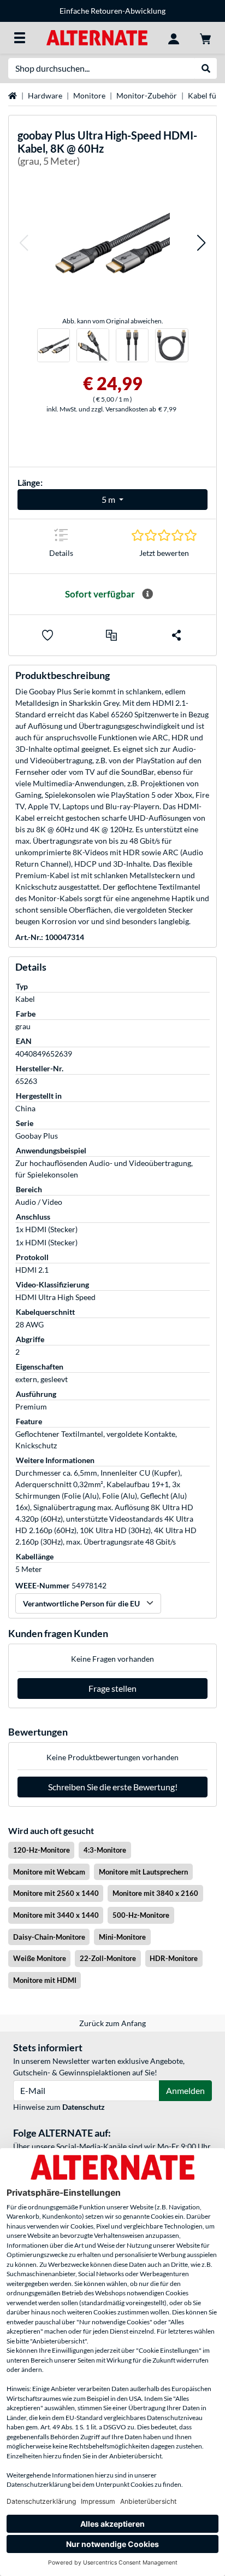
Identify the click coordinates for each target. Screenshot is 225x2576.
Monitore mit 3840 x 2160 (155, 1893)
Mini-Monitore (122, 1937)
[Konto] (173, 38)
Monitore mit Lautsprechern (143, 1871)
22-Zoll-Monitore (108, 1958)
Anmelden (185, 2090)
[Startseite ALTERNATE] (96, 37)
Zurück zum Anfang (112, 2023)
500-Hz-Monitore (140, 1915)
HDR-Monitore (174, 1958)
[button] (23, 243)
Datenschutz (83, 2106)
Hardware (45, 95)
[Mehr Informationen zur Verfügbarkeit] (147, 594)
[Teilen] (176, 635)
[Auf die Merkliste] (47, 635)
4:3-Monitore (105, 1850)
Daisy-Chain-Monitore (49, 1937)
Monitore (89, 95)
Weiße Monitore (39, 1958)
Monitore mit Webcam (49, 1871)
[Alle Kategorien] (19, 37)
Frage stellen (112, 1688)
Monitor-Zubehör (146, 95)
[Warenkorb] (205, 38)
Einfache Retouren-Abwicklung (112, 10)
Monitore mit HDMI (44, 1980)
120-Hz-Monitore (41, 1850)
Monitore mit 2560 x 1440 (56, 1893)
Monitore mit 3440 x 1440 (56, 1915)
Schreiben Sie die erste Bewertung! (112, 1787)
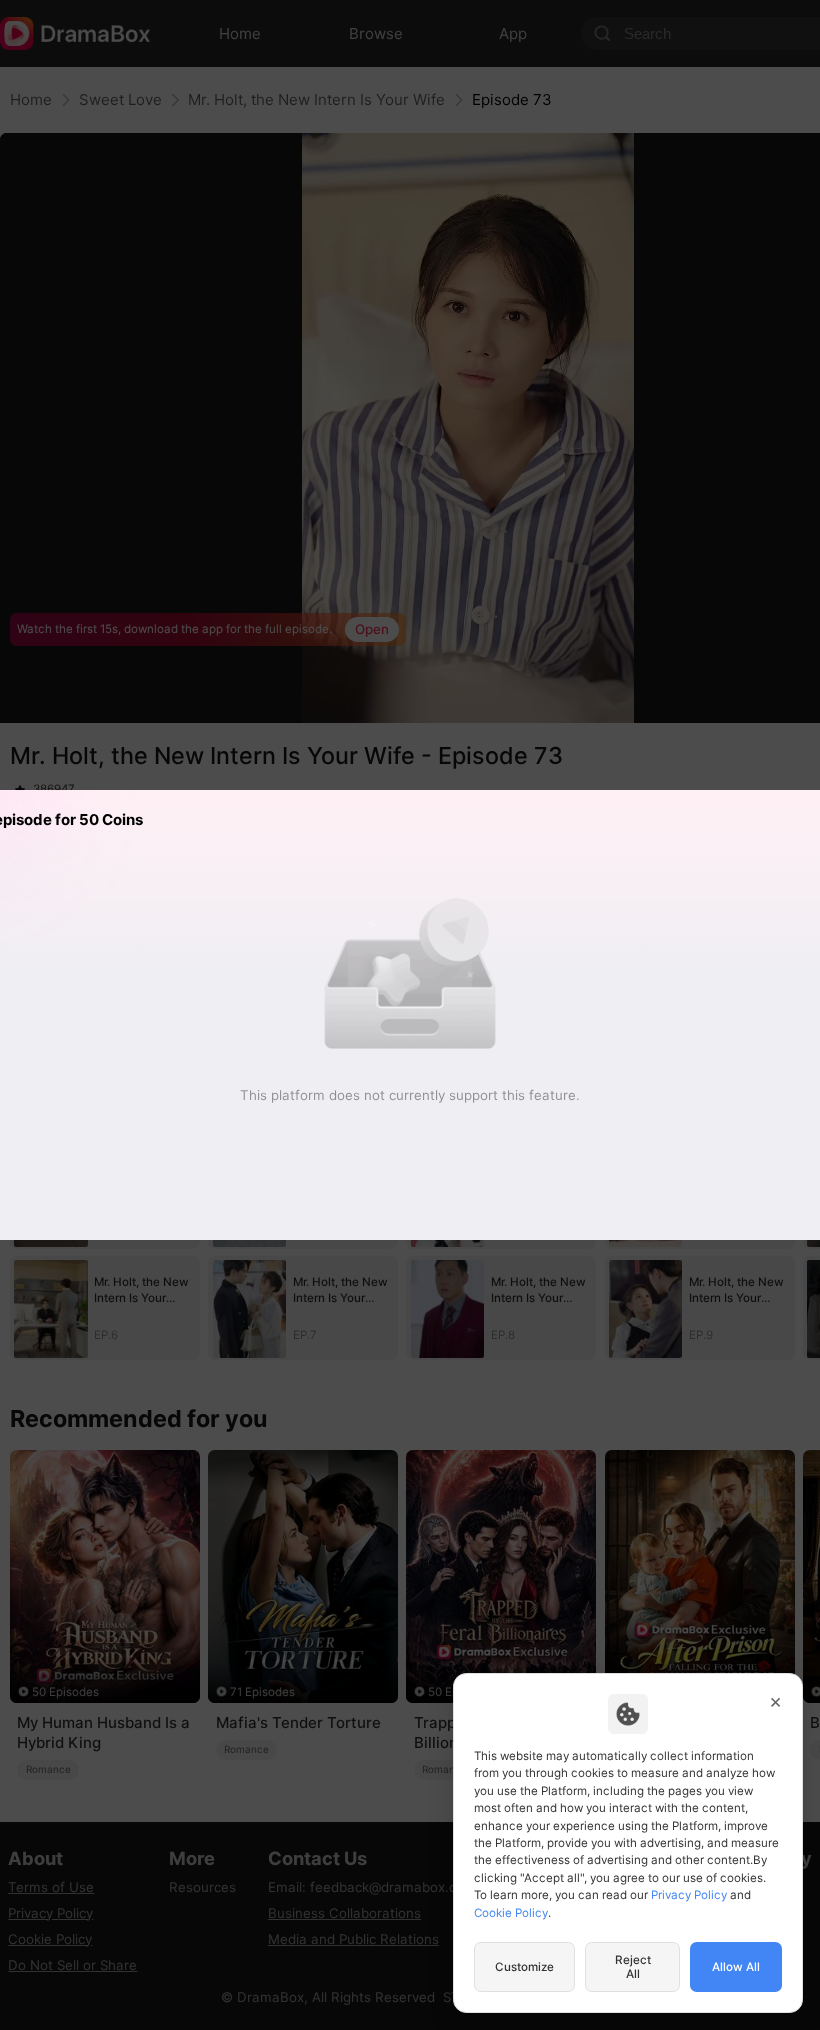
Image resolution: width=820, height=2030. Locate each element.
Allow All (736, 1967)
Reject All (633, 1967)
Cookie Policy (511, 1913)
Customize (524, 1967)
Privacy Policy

#### [WORK INSTRUCTION]
Look back at the data above. Transcribe exactly the lines starting at the line that contains "[Auf die Merkliste] (47, 635)" and ending at the line that contains "Schreiben Sie die".

#### [COMPLETED EXERCISE]
[Auf die Merkliste] (47, 635)
4:3-Monitore (105, 1850)
Daisy-Chain-Monitore (49, 1937)
Monitore (89, 95)
Weiße Monitore (39, 1958)
Monitore mit Webcam (49, 1871)
[Alle Kategorien] (19, 37)
Frage stellen (112, 1688)
Monitor-Zubehör (146, 95)
[Warenkorb] (205, 38)
Einfache Retouren-Abwicklung (112, 10)
Monitore mit HDMI (44, 1980)
120-Hz-Monitore (41, 1850)
Monitore mit 2560 x 1440 (56, 1893)
Monitore mit 3440 x 1440 (56, 1915)
Schreiben Sie die erste Bewertung! (112, 1787)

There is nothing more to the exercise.